En gencinin adı Kronos idi.
Erkek ile dişi Devlerden başka iki üçlü doğdu. İlk üçlü Tepegözlerdi: Brontes, Steropes, Arges.
İkinci üçlüye Yüzkollular denirdi: Kottos, Briareus, Gyes.

Henüz tam anlamıyla ışık yoktur, çünkü Uranos Gaia’nın üstüne uzanıp yatarak sürekli gece olmasına neden olur.

Kronos, Gaia’ya yardım etmeyi, babasıyla kapışmayı kabul eder. (s. 21)

Kronos, Uranos Gaia’ya abandığı zaman babasının cinsel organını keser. Sonra yaptığı işten içi yanmasın diye hiç arkasına dönmez.
Hayaları kesilen Uranos Gaia’dan uzaklaşır.

Khaos soyuna bakalım.
Boşluktan iki varlık çıkar, birinin adı Erebos’tur, diğerininki Nyks, (s. 22)

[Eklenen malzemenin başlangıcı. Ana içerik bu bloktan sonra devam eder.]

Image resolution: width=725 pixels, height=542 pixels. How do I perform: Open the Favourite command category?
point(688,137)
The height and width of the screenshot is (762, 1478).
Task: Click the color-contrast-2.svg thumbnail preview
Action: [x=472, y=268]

Erebos mutlak karanlıktır,
Bir başına çocuklar doğurur:
Aither, Esir, esirli ışık,
Hemera, Gün, gün ışığı… (s. 23)

Uranos Gaia’dan ayrılırken oğulları için
Beddua eder; “adınız dev olacak, çünkü boyunuzdan büyük işlere kalkıştınız, babanıza el kaldırmış olmanın bedelini ağır ödeyeceksiniz.”
Titaino = uzatmak, yayılmak anlamına gelir

(Uranos’un) kesik cinsel organından yere düşen kan damlalarından Erinysler doğar.
Öç tanrıçalarıdır onlar.
Kronos’un denize, Pontos’a attığı hayalara ne olur peki?
…muhteşem bir yaratık doğar: Aphrodite, deniz ile köpükten doğmuş tanrıça. (s. 24)

Aphrodite’nin peşinden,
Eros ile Himeros, Aşk ile Arzu çıkagelir. (s. 25)

Kronos, kendisine karşı bir tertip kurarlar diye
Üç Tepegözle üç Yüzkolluyu bağlayıp yeraltı dünyasına yollar.

Rhea’yla birleşecektir.
Rhea ile Gaia birbirine yakın iki kökensel güçtür. (s. 28)

Kronos çocuklarına güvenemez.

Bir çocuğu olur olmaz onu ağzına atar, yutar.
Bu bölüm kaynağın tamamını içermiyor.